Traditional career counseling is often generic, failing to keep pace with the dynamic job market or account for a student's unique combination of aptitude and academic performance. We wanted a purely data-driven approach.
My team and I built SkillSet Sherpa, an AI-powered system that reads student marksheets using Optical Character Recognition (OCR) and combines it with a psychometric test to generate highly personalized LLM recommendations. This research was published in Springer's Lecture Notes in Networks and Systems.
The Architecture
Tech Stack
- > Backend: Python, Flask
- > Computer Vision: EasyOCR (CNN-based)
- > Data Processing: Pandas, Openpyxl
- > AI: LLM integration & Prompt Engineering
The OCR Pipeline
Extracting structured tabular data from messy, scanned marksheets is notoriously difficult. We benchmarked several models-including Tesseract, PaddleOCR, and Doctr-before selecting EasyOCR for its optimal balance of accuracy and integration ease.
Once a user uploads a scan via our Flask backend, the CNN-based EasyOCR model reads the image. We then use openpyxl and pandas to clean up the extracted text, map the headers, and save the structured grades into a clean CSV format for analysis.
Psychometrics: The RIASEC Model
Grades only tell half the story. We implemented the Holland Codes (RIASEC) test to quantify a user's affinity for Realistic, Investigative, Artistic, Social, Enterprising, and Conventional work environments.

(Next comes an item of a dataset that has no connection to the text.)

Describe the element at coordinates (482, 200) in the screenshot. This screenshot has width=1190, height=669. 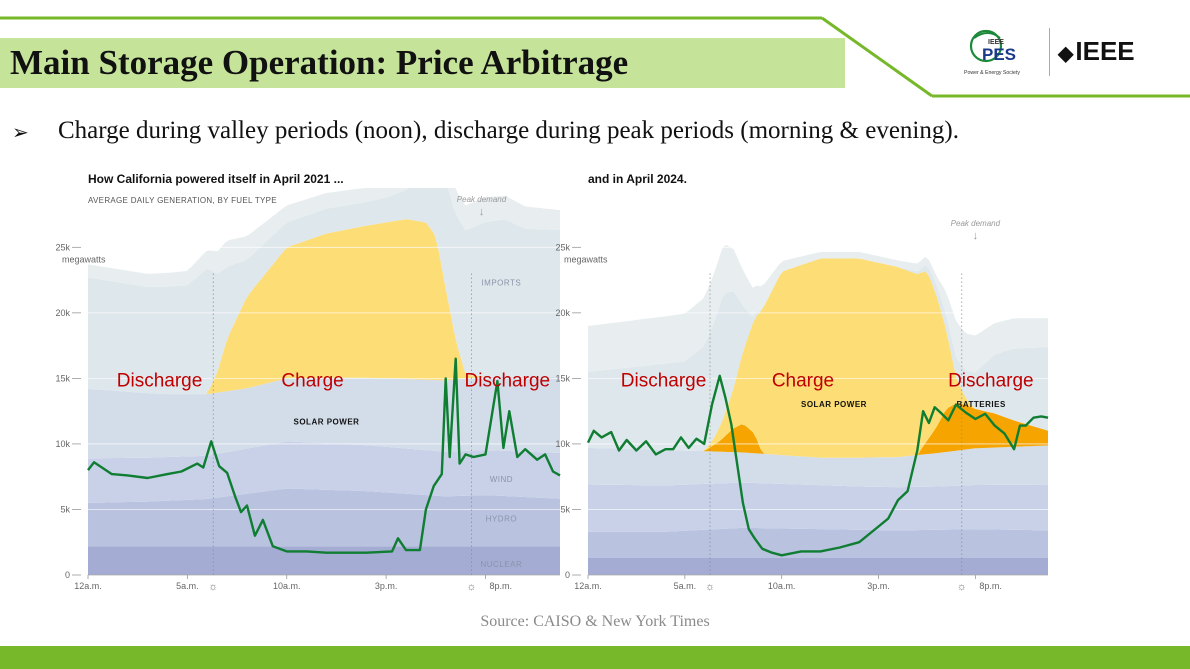
I see `chart-2021-peak-demand-label: Peak demand` at that location.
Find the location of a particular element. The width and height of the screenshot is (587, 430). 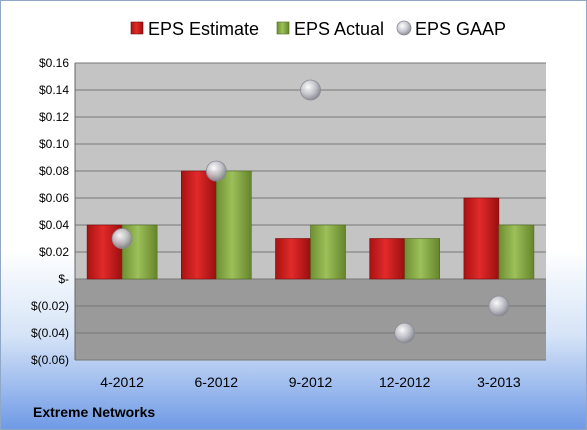

y-tick-label: $- is located at coordinates (64, 279).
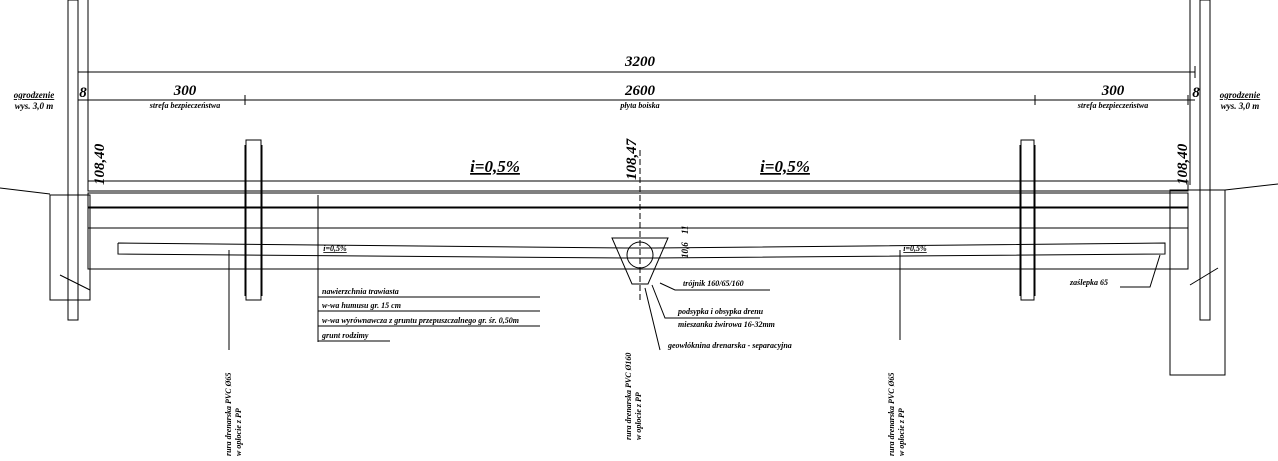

The backend ingests the raw survey inputs and converts them into normalized percentage scores, creating a mathematical profile of the user's psychological strengths.

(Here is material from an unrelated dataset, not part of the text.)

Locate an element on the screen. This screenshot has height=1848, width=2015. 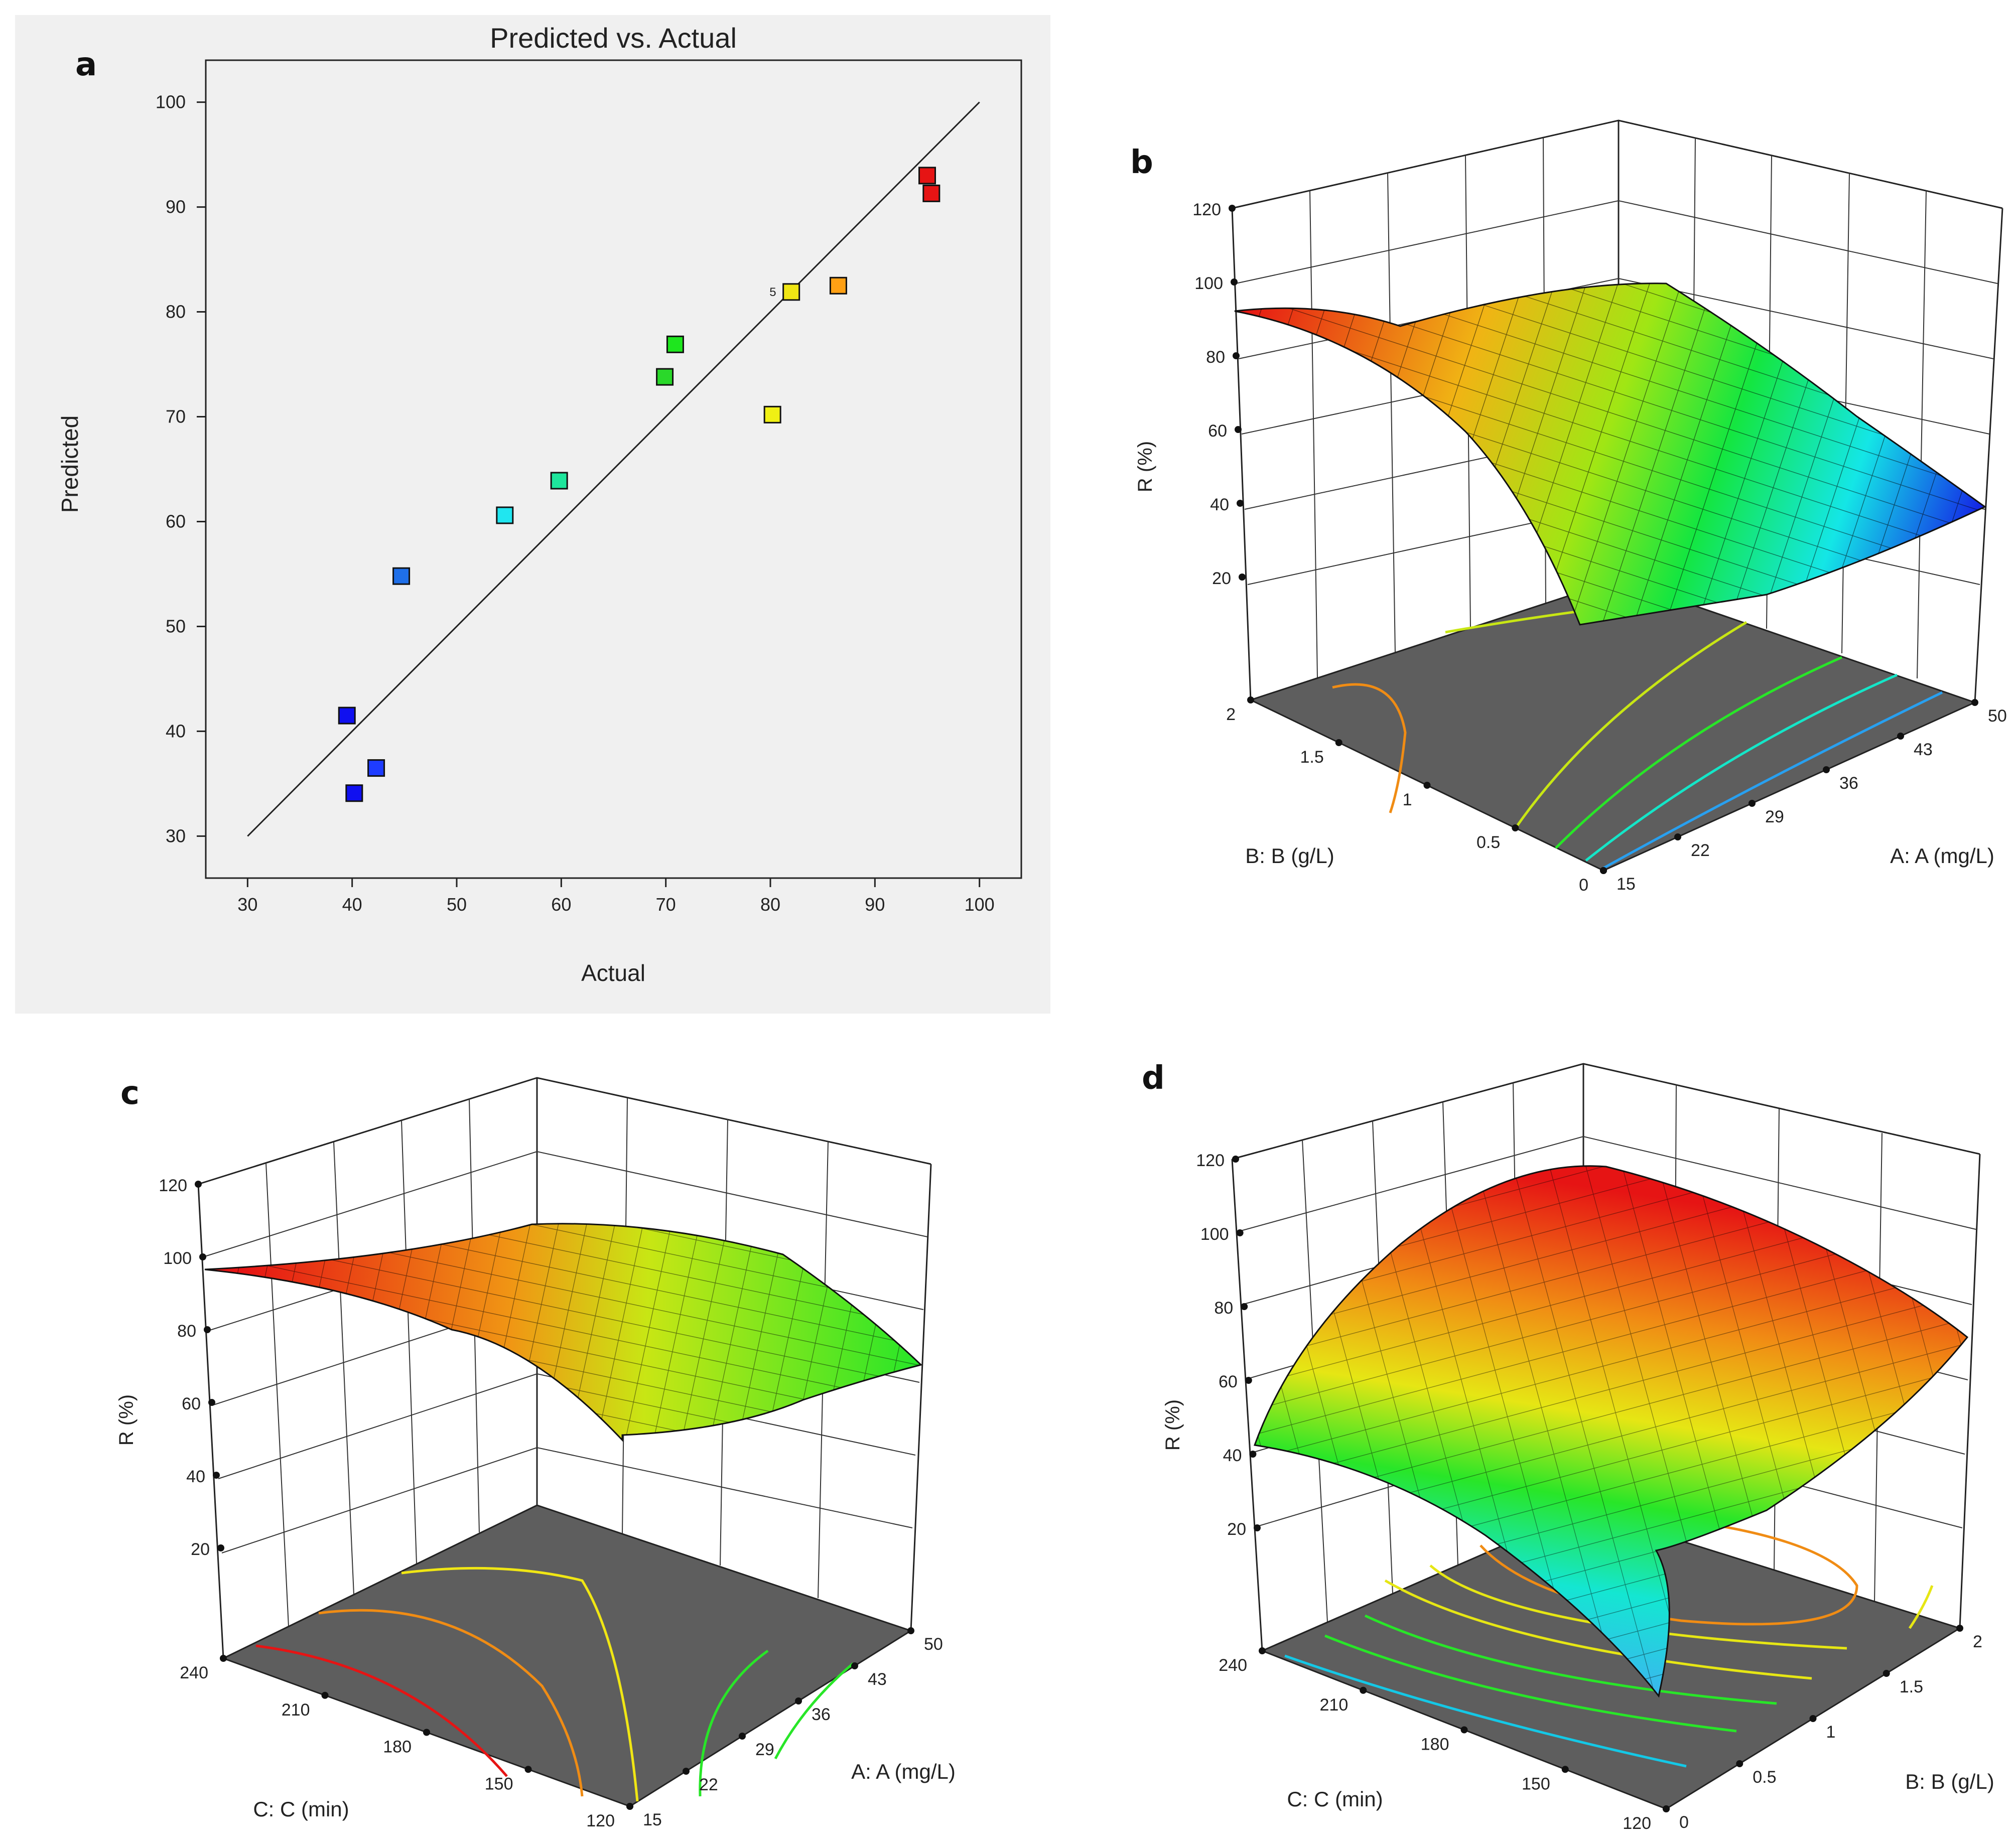
y-axis-label: B: B (g/L) is located at coordinates (1290, 856).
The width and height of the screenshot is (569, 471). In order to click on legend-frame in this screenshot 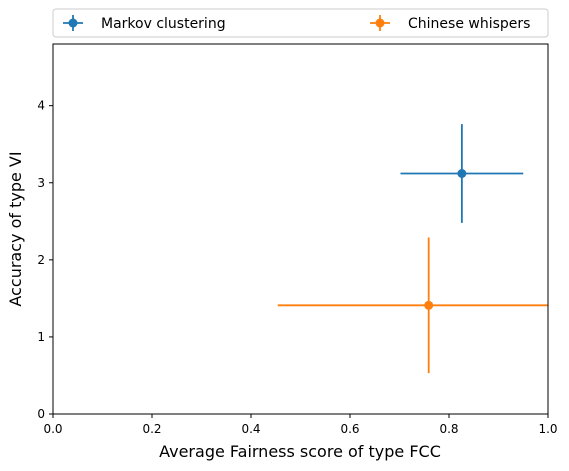, I will do `click(300, 23)`.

LLM Orchestration & Prompt Engineering
The final step is where the system actually "thinks". The pipeline dynamically injects both the academic CSV data and the normalized RIASEC percentages into a highly structured prompt.
By forcing the LLM to consider these two distinct datasets simultaneously, it outputs highly specific career paths-and justifies its reasoning by explicitly mapping the required educational streams (e.g., advising a student to major in English or Mass Communication if they scored high in Artistic/Social traits and excelled in language subjects).